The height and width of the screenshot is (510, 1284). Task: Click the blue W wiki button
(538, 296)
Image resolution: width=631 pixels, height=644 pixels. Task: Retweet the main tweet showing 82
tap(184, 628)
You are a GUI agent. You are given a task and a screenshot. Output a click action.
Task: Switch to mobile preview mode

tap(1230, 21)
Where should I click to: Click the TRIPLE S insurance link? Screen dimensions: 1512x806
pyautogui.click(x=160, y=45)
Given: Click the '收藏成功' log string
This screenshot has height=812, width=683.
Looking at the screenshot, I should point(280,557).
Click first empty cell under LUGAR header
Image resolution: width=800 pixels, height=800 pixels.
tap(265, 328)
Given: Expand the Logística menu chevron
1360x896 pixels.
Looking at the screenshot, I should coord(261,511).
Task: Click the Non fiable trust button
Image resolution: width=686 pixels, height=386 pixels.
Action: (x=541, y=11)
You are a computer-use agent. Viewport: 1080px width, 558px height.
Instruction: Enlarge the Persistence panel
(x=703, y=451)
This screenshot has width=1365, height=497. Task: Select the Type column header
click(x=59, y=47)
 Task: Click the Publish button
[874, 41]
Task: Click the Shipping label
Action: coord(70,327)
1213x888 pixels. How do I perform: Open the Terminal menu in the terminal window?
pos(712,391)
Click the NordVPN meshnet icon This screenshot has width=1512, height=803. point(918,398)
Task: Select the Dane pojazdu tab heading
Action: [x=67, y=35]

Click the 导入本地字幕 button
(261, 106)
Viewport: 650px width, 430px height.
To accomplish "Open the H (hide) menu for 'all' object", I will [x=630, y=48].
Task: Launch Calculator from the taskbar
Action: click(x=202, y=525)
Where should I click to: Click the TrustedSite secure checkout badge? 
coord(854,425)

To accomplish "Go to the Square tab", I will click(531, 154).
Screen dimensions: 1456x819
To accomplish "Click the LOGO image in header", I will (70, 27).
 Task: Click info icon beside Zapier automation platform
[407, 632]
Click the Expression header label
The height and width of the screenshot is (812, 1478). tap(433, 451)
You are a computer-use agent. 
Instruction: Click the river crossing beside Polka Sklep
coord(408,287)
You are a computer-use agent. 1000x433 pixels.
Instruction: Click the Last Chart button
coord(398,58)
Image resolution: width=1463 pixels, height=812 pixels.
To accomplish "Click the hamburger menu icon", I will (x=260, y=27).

- - -

▸ WHAT IS EXPECTED
Please write out the stretch of lines from the one containing "Image resolution: width=631" through the one containing "coord(398,58)", substituting "Properties" for "Persistence" and changing nothing else.

▸ FULL RESPONSE
Image resolution: width=631 pixels, height=644 pixels. Task: Retweet the main tweet showing 82
tap(184, 628)
You are a GUI agent. You are given a task and a screenshot. Output a click action.
Task: Switch to mobile preview mode

tap(1230, 21)
Where should I click to: Click the TRIPLE S insurance link? Screen dimensions: 1512x806
pyautogui.click(x=160, y=45)
Given: Click the '收藏成功' log string
This screenshot has height=812, width=683.
Looking at the screenshot, I should point(280,557).
Click first empty cell under LUGAR header
Image resolution: width=800 pixels, height=800 pixels.
tap(265, 328)
Given: Expand the Logística menu chevron
1360x896 pixels.
Looking at the screenshot, I should coord(261,511).
Task: Click the Non fiable trust button
Image resolution: width=686 pixels, height=386 pixels.
Action: (x=541, y=11)
You are a computer-use agent. Viewport: 1080px width, 558px height.
Instruction: Enlarge the Properties panel
(x=703, y=451)
This screenshot has width=1365, height=497. Task: Select the Type column header
click(x=59, y=47)
 Task: Click the Publish button
[874, 41]
Task: Click the Shipping label
Action: coord(70,327)
1213x888 pixels. How do I perform: Open the Terminal menu in the terminal window?
pos(712,391)
Click the NordVPN meshnet icon This screenshot has width=1512, height=803. point(918,398)
Task: Select the Dane pojazdu tab heading
Action: [x=67, y=35]

Click the 导入本地字幕 button
(261, 106)
Viewport: 650px width, 430px height.
To accomplish "Open the H (hide) menu for 'all' object", I will [x=630, y=48].
Task: Launch Calculator from the taskbar
Action: click(x=202, y=525)
Where should I click to: Click the TrustedSite secure checkout badge? 
coord(854,425)

To accomplish "Go to the Square tab", I will click(531, 154).
Screen dimensions: 1456x819
To accomplish "Click the LOGO image in header", I will (70, 27).
 Task: Click info icon beside Zapier automation platform
[407, 632]
Click the Expression header label
The height and width of the screenshot is (812, 1478). tap(433, 451)
You are a computer-use agent. 
Instruction: Click the river crossing beside Polka Sklep
coord(408,287)
You are a computer-use agent. 1000x433 pixels.
Instruction: Click the Last Chart button
coord(398,58)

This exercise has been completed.